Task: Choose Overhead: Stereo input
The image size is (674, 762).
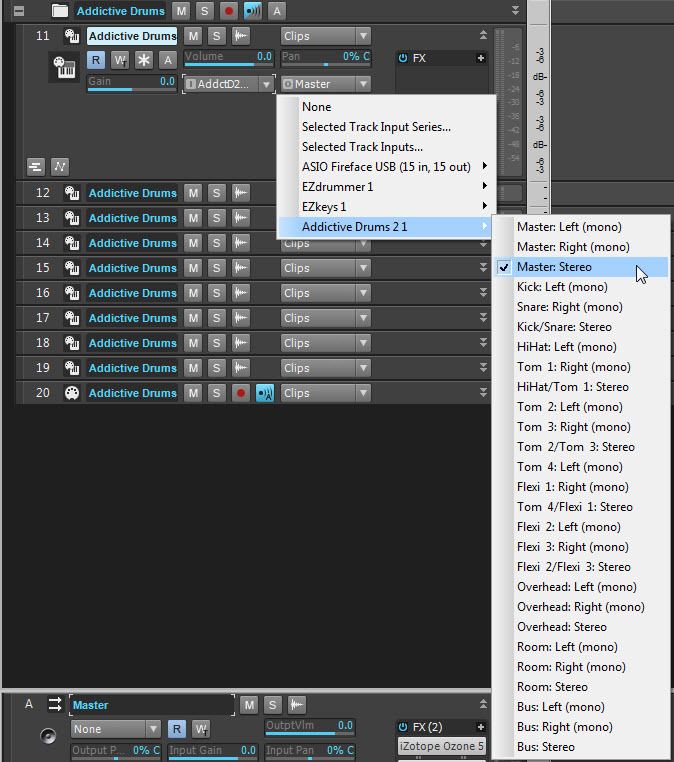Action: point(561,627)

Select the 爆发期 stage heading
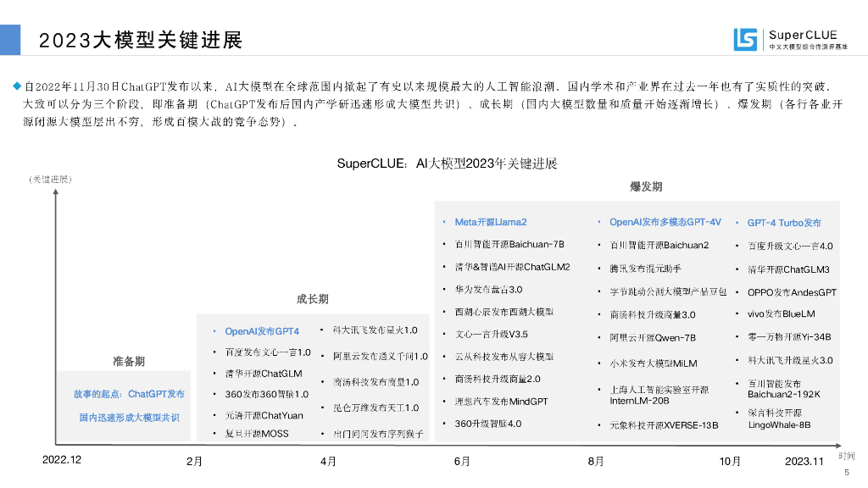coord(646,186)
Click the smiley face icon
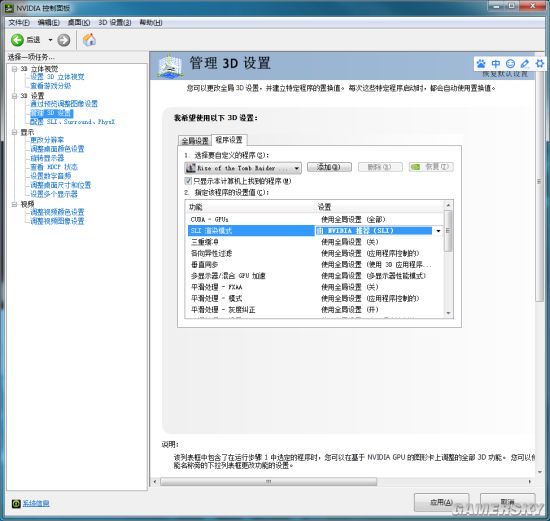 pos(510,64)
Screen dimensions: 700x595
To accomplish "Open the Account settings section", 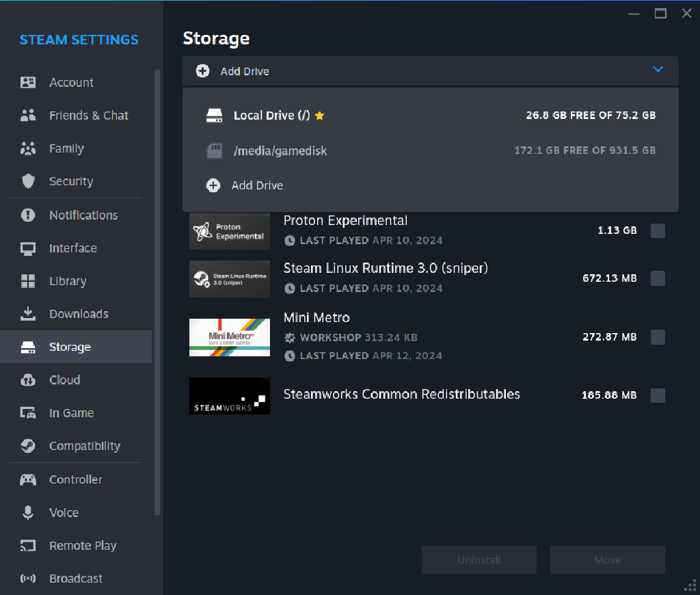I will click(x=71, y=82).

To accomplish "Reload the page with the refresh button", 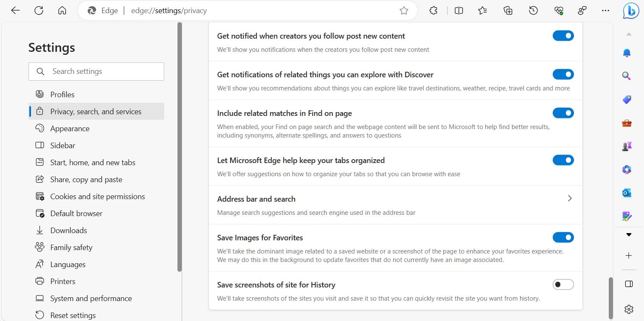I will (39, 11).
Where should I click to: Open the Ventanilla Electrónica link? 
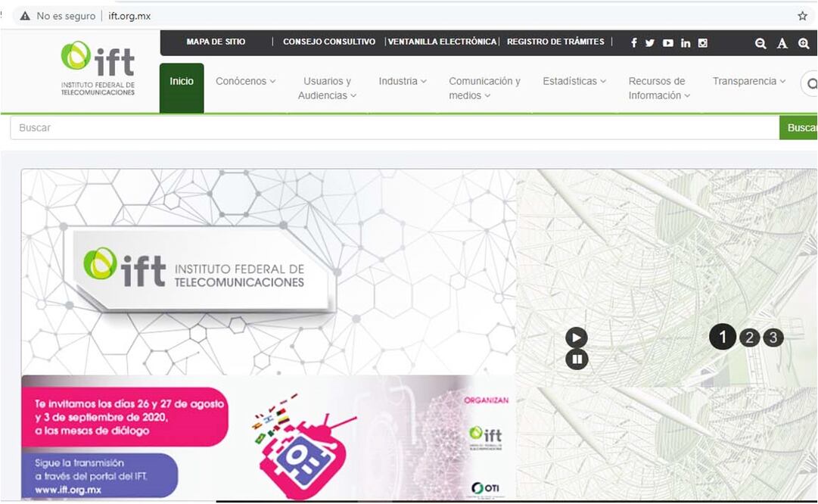point(443,42)
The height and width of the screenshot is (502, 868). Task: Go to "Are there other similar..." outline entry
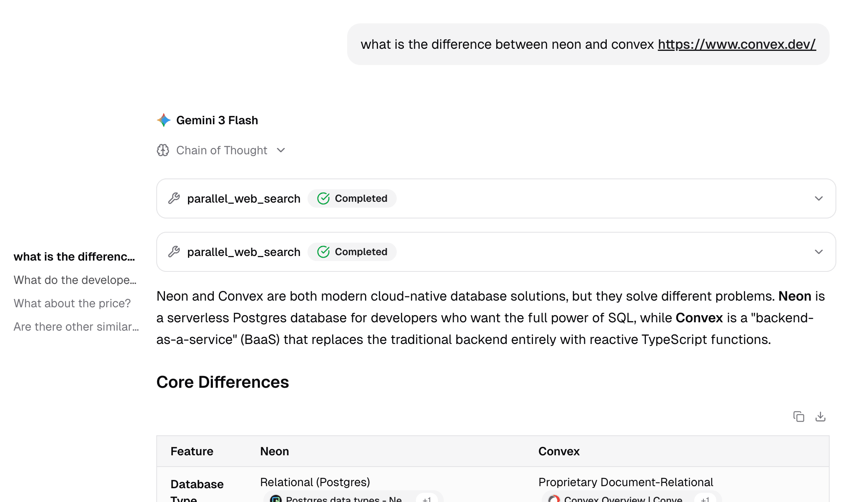(76, 327)
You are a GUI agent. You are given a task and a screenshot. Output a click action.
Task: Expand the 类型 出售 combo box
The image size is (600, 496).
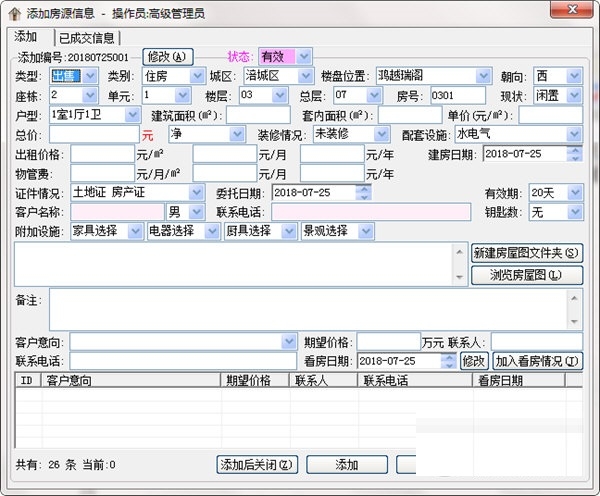point(90,76)
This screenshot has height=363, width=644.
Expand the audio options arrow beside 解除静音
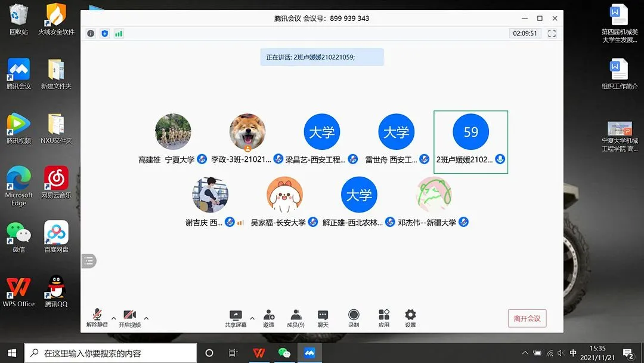coord(114,318)

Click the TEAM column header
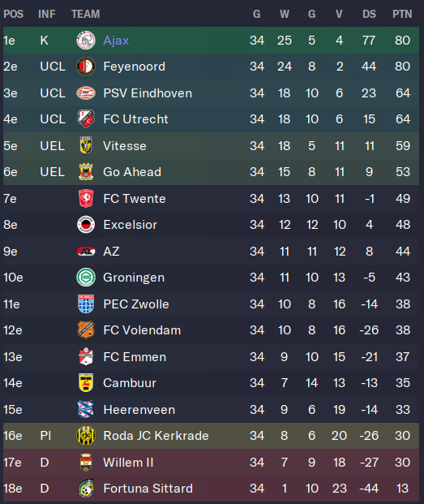(86, 14)
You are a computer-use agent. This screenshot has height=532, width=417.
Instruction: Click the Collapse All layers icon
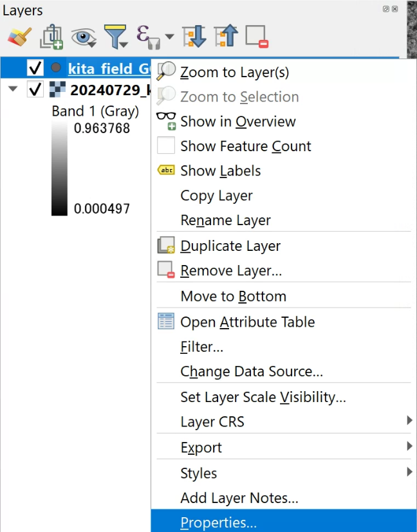pos(226,35)
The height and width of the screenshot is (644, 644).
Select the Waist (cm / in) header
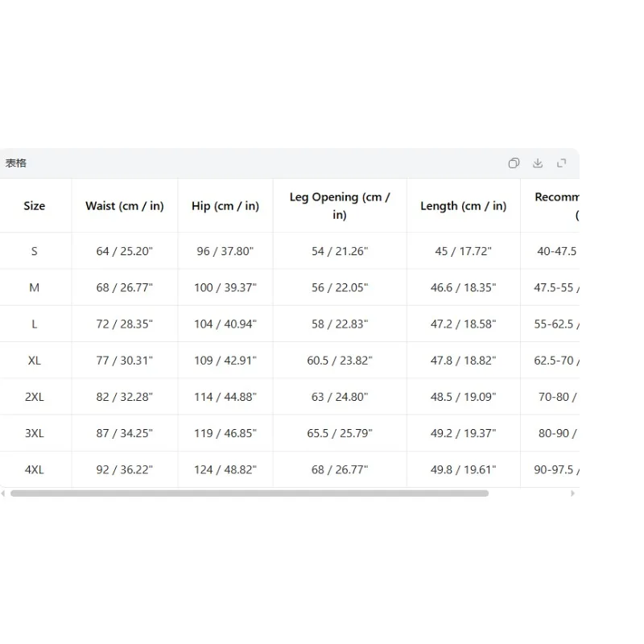click(125, 206)
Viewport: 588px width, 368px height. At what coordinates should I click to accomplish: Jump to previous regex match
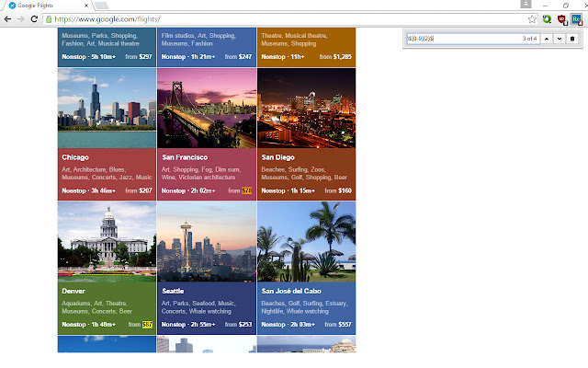point(547,39)
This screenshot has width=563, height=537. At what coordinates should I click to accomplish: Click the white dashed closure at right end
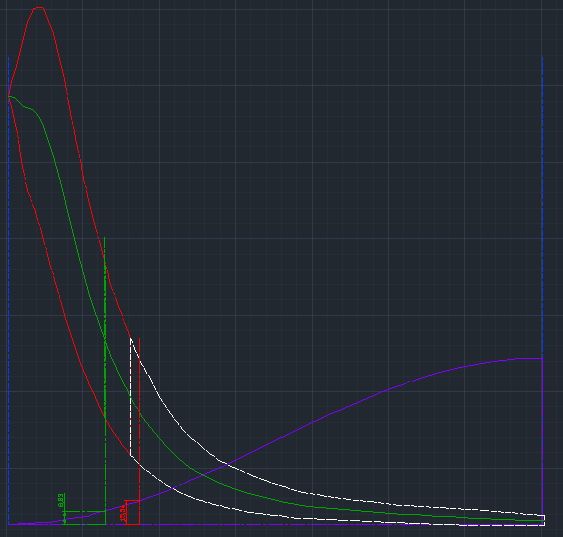coord(545,520)
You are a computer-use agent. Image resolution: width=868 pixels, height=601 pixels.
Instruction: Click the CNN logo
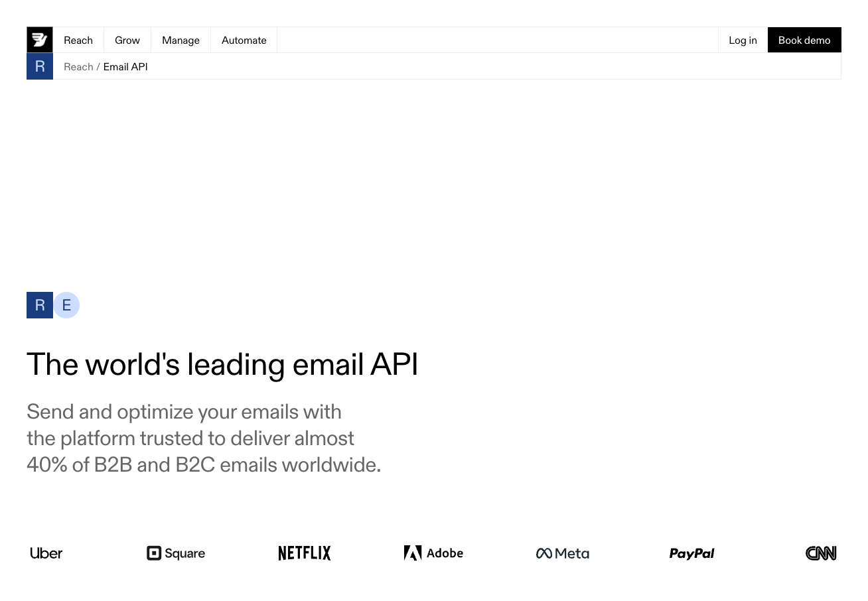pyautogui.click(x=821, y=553)
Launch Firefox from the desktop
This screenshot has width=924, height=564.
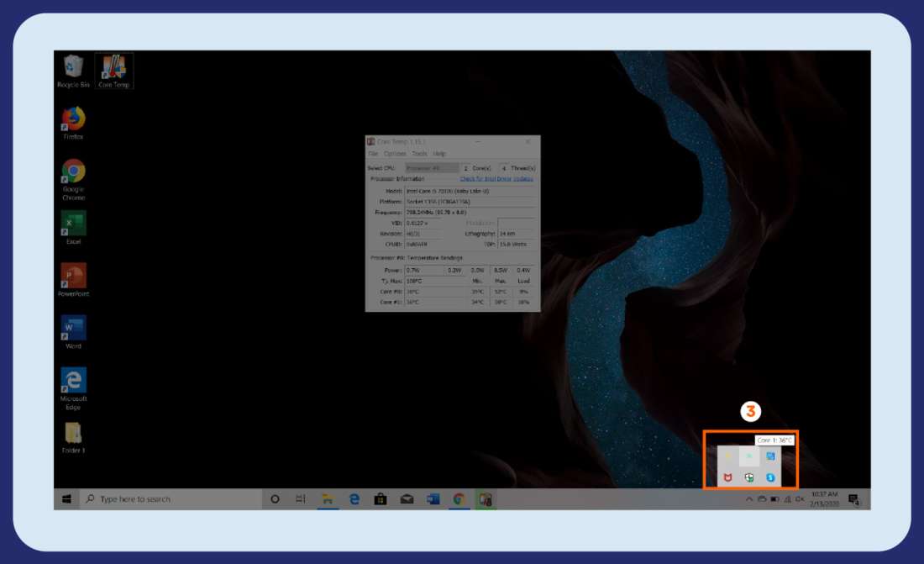coord(73,119)
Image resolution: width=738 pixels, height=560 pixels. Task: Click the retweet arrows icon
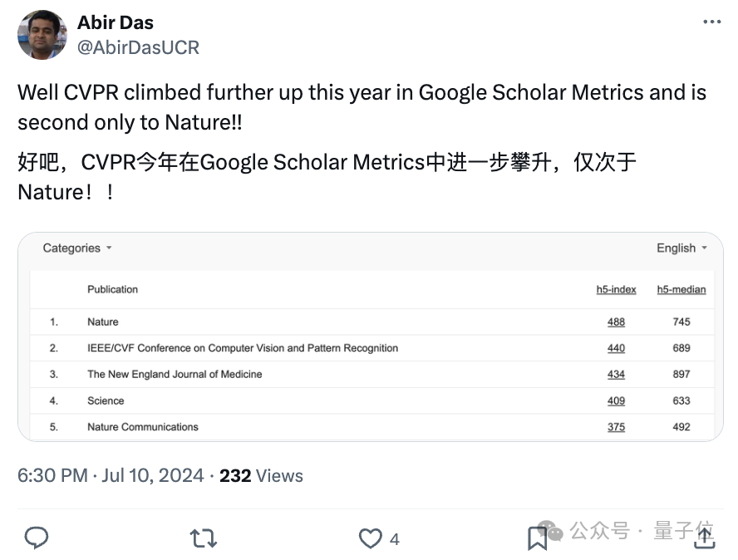(203, 538)
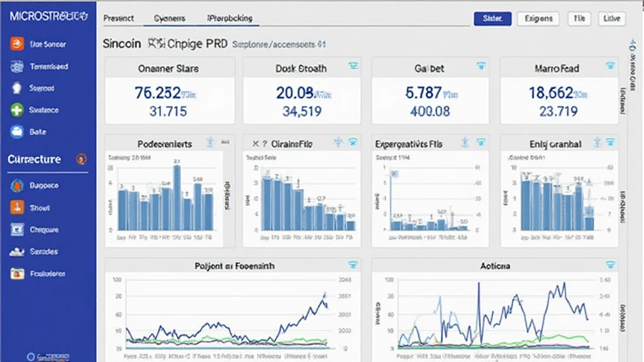Open the Presenct tab
644x362 pixels.
(x=118, y=18)
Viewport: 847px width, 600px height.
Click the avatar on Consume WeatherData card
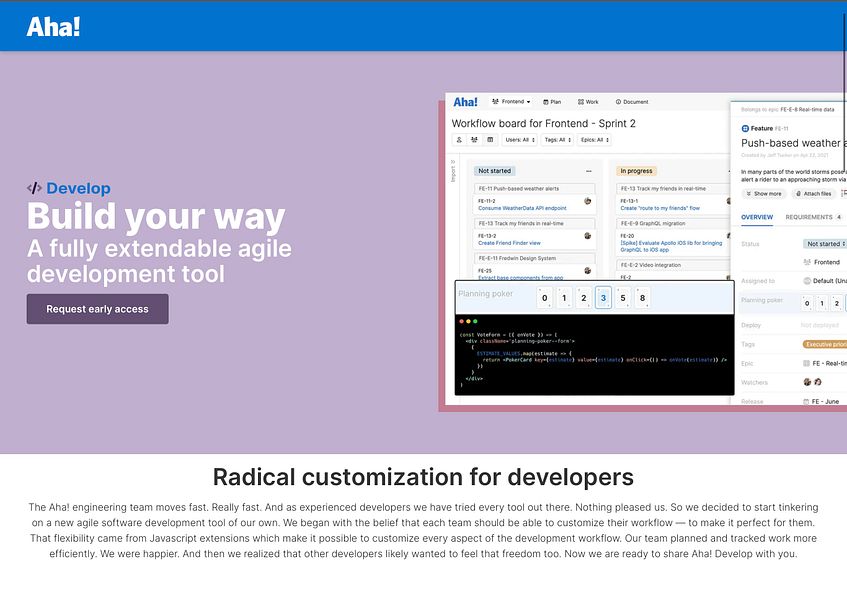click(587, 201)
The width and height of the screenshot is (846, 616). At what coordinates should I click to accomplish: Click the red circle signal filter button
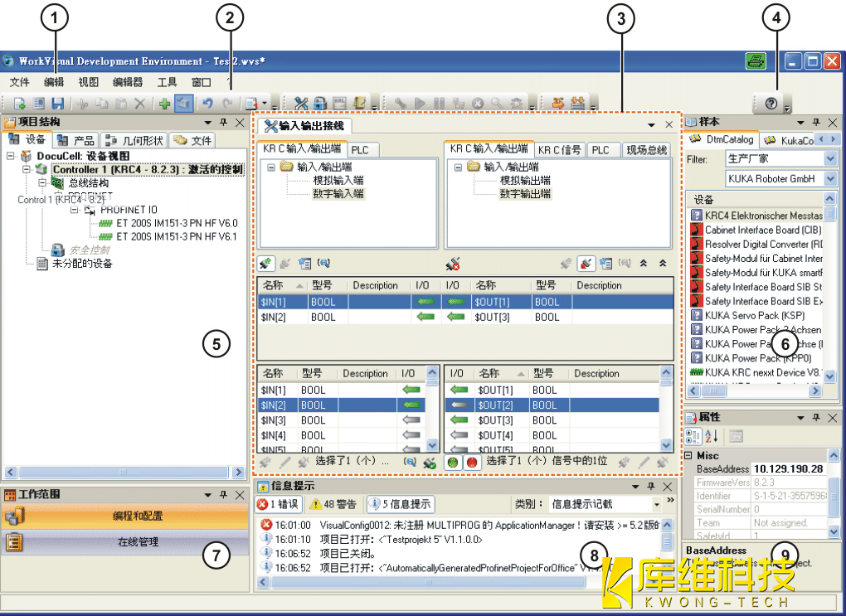471,462
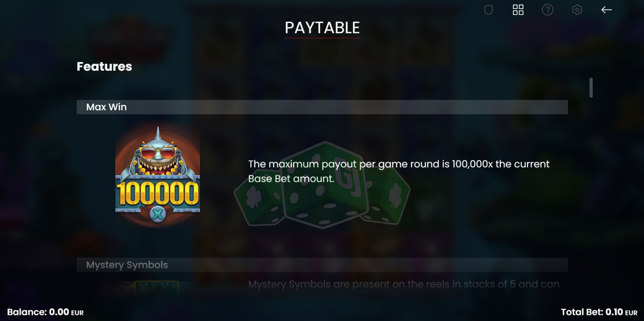Click the gold 100000 number on the image
This screenshot has height=321, width=644.
[157, 193]
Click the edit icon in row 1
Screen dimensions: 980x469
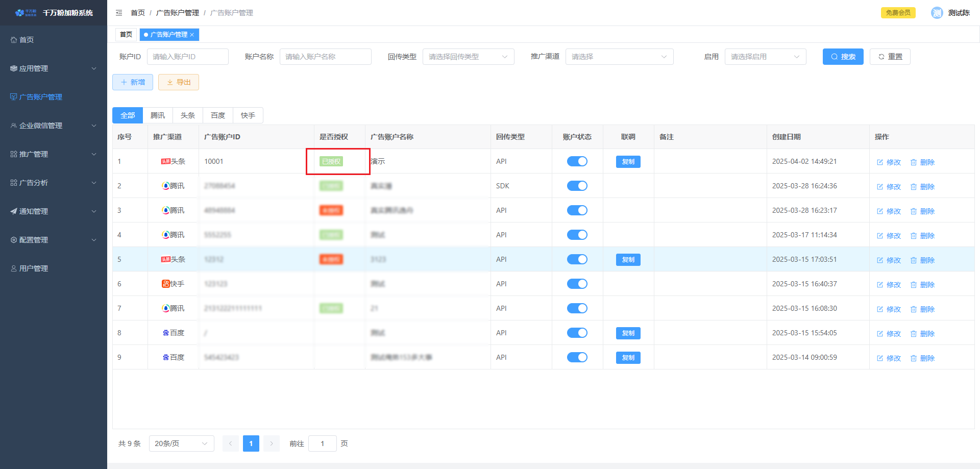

= How to complete this task =
Line by line, reproduce exactly the lines from the one containing "This screenshot has width=563, height=537." through the final line of the material, both included, leaving every picture out.

= Solution to the problem =
This screenshot has width=563, height=537. At what coordinates should I click to accomplish: Click the white dashed closure at right end
coord(545,520)
You are a computer-use agent. Image resolution: width=868 pixels, height=601 pixels.
Instruction: Click the CNN logo
pyautogui.click(x=821, y=553)
Launch Firefox from the desktop
This screenshot has width=924, height=564.
coord(73,119)
Image resolution: width=738 pixels, height=560 pixels. Task: Click the retweet arrows icon
(203, 538)
Open the Presenct tab
644x362 pixels.
(x=118, y=18)
Viewport: 847px width, 600px height.
Click the avatar on Consume WeatherData card
click(587, 201)
The width and height of the screenshot is (846, 616). At what coordinates should I click to accomplish: Click the red circle signal filter button
471,462
Click the gold 100000 number on the image
This screenshot has height=321, width=644.
[157, 193]
Click the edit icon in row 1
Screen dimensions: 980x469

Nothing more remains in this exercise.